3. It Should Be Obvious
If you come into work with cum in your hair, go downstairs immediately and take a shower.
Do not sit in a meeting, toying with your hair, saying out loud 'I think I may have cum in my hair.'
Do not turn down the shower, saying then your hair will be 'cold and wet.'
Better yet, don't come into work with cum in your hair.

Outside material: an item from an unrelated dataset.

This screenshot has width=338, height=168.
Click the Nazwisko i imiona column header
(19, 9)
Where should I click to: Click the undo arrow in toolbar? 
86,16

And so we witness the end.
10 years ago
7 comments:
EWWWWWWWWWWWWWWWWWWWWWWWWWWWWWWWWWWWWWWWWWWWWWWWWWWWWWWWWWWWWWWWWWWWWWWWWWWWWWWWWWWWWWWWWWWWWWWWWWWWWWWWWWWWWWWWWWWWWWWWWWWWWWWWWWWWWWWWWWWWWWWWWWWWWWWWWWWWWWWWWWWWWWWWWWWWWWWWWWWWWWWWWWWWWWWWWWWWWWWWWWWWWWWWWWWWWWWWWWWWWWWWWWWWWWWWWWWWWWWWWWWWWWWWWWWWWWWWWWWWWWWWWWWWWWWWWWWWWWWWWWWWWWWWWWWWWWWWWWWWWWWWWWWWWW!
EW! EW EW!
Jstone, that is EXACTLY how Alison reacted.
horrifying.
more horrifying than virus zombies, actually.
I saw jstones response before jason's post, so I figured this would be more disgusting, not gonna say in what way, though.
Oh dear god, I hope I get to hear someone say that in court one day. I hope it's a judge.
This is the best post in the history of this blog.